— What to produce —
Would you copy only the lines below, from the one containing "Click the RUB currency unit text" through the very last one, leaving the pictures out?
======== Data to examine
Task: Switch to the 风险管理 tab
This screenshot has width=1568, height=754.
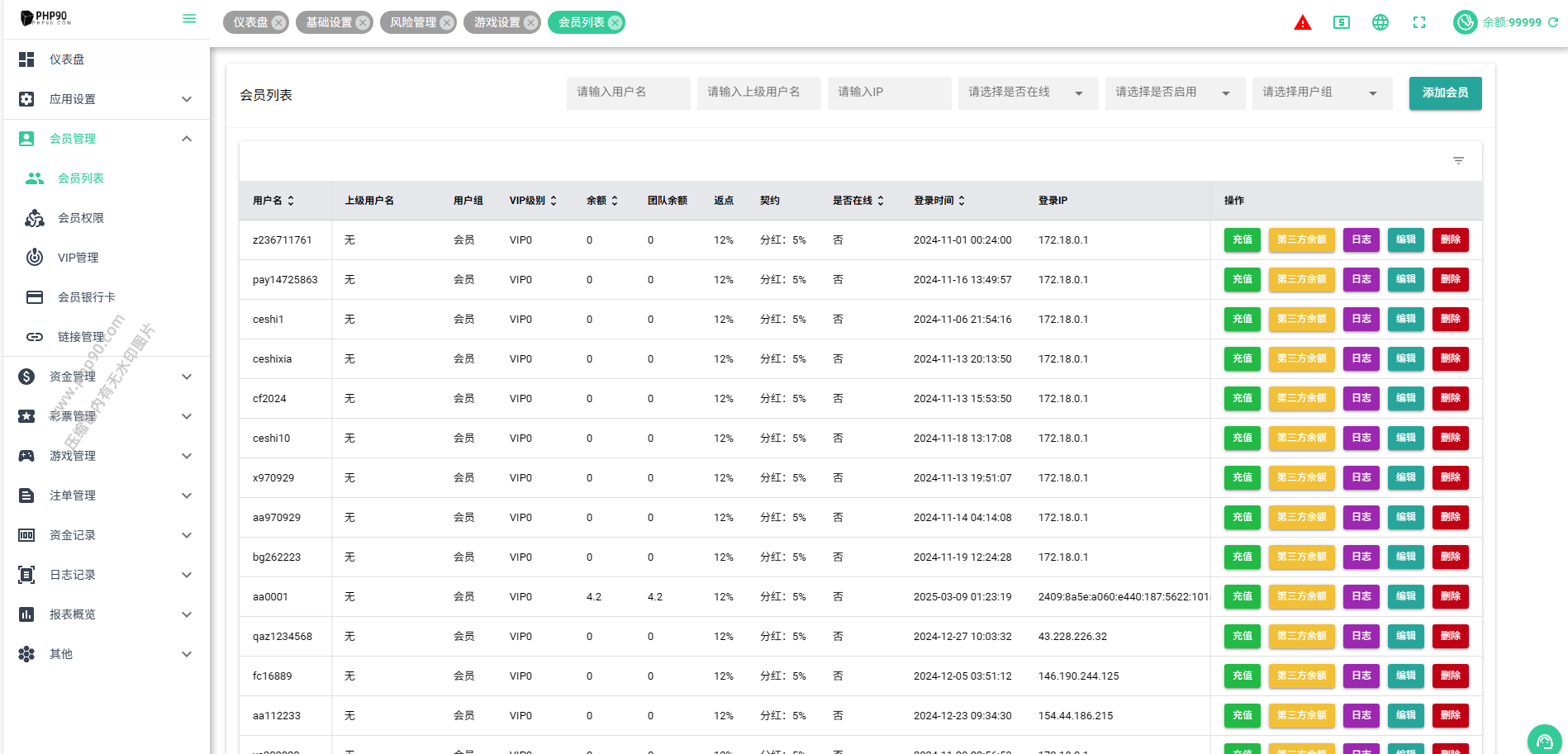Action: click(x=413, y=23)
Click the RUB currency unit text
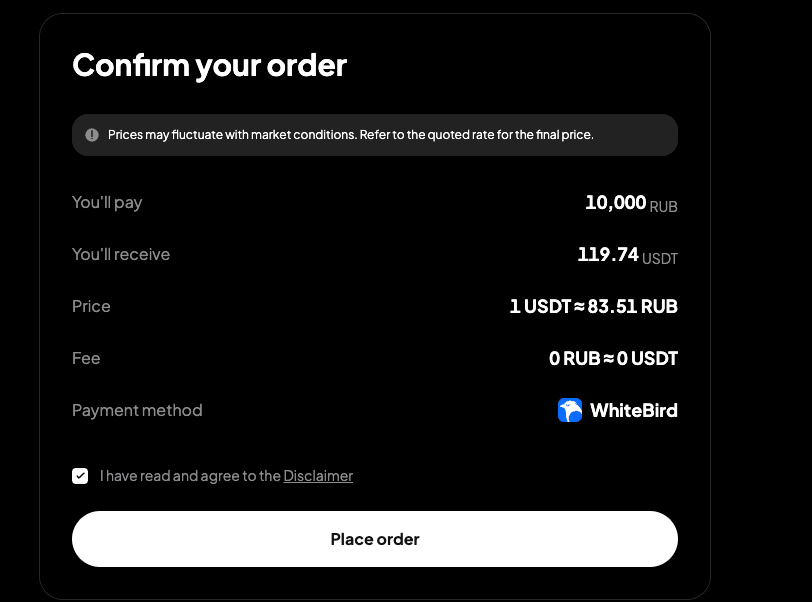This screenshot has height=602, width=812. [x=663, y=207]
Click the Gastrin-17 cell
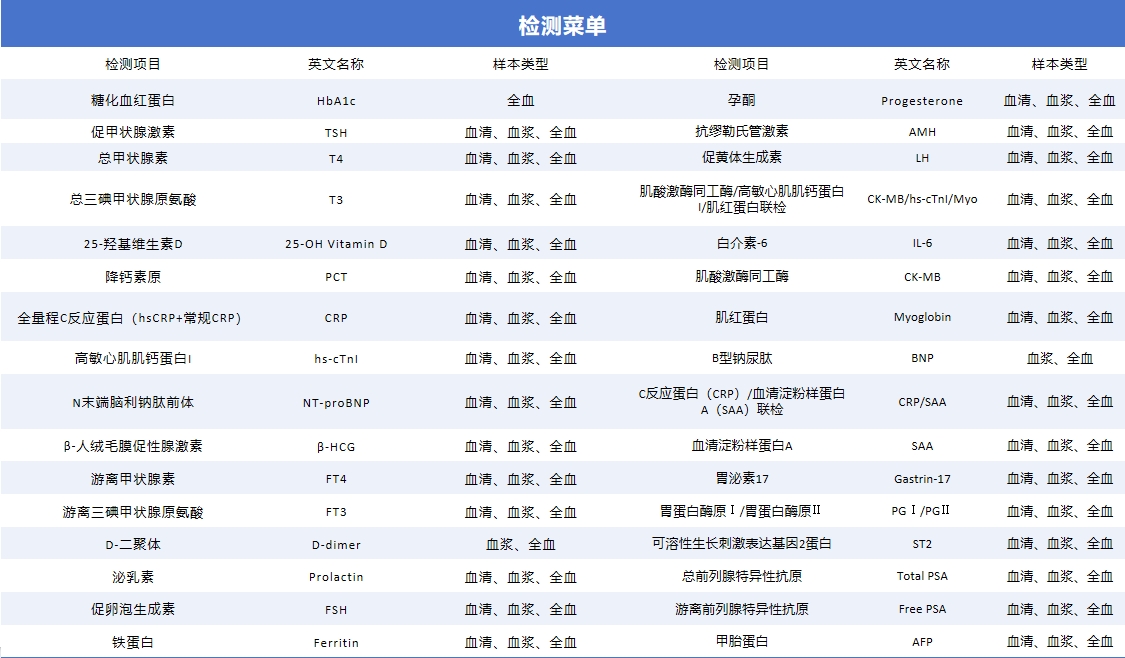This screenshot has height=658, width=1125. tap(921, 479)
================
— Solution to the problem —
Click the RUB currency unit text
This screenshot has height=602, width=812. [x=663, y=207]
Click the Gastrin-17 cell
This screenshot has height=658, width=1125. tap(921, 479)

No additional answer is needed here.